# Popcorn ceiling has been removed, white powder on sills?



## daz59 (May 20, 2007)

Hi,

We have just bought our first house, we move in in two weeks time. The owner told us the old textured ceiling had been removed a month or so ago (house is empty owner lives in another city) new carpet was put in before this was done, the removal was done by a painter, I called the painter just to confirm how he did it all, he said he placed plastic on the floor taped it to the walls, wet the ceiling before scraping it off. I just had a look through the window of the house today and every room that the popcorn was removed from is this white powder on the window sills, would this just be plaster or could it be part of the textured roof? Im sure I could faintly see something sparkly in the powder. Should I be worried about this?

Thanks
Darren


----------



## Daryl in Nanoose (May 21, 2007)

Any time you remove texture there is always a abundace of dust lingering around. You will need to clean each room as well as the house, this dust is so fine it gets everywhere but the rooms which were worked on will be the worst.


----------



## glennjanie (May 21, 2007)

Hello daz59, Welcome to the Forum:
The dust will be the easiest to clean with a vacum cleaner, using a good filter or a new bag and a brush attachment on the hose.
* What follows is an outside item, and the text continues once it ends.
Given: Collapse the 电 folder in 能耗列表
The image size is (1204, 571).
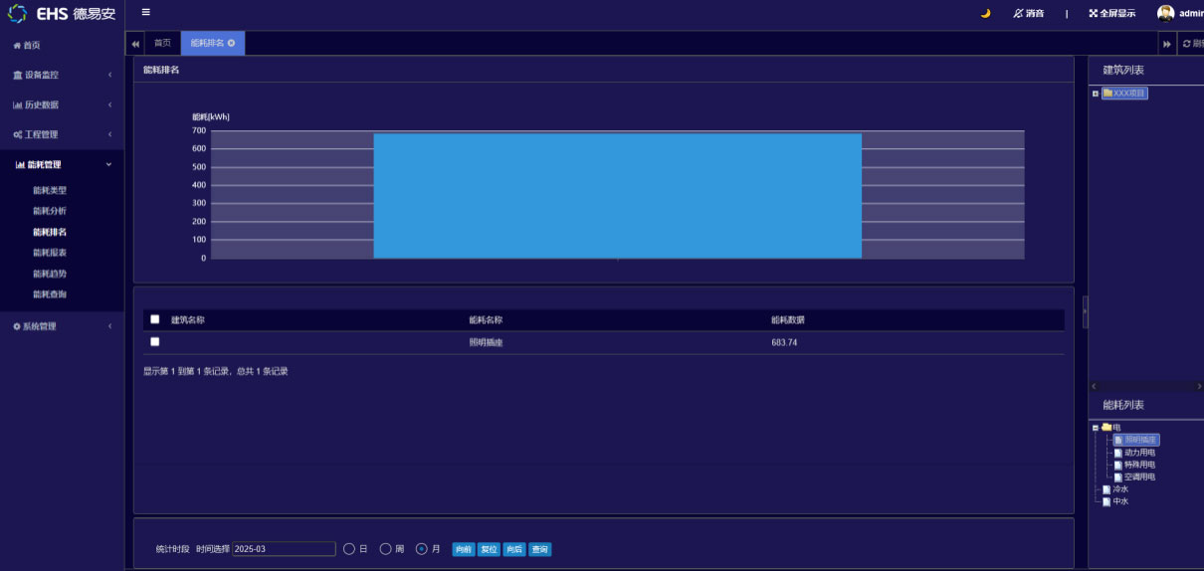Looking at the screenshot, I should click(1096, 428).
It is so much fun to go in and complete someone else's work when you know they were paid to do it.
Glenn


----------



## daz59 (May 22, 2007)

Hi,

I am mostly worried about asbestos in the carpet as I understand its really hard to get out. here are some pictures I took of one of the sills above the door.

I am having samples tested but im pretty sure it will have asbestos in it because of the age of the house.

Thanks
Darren


----------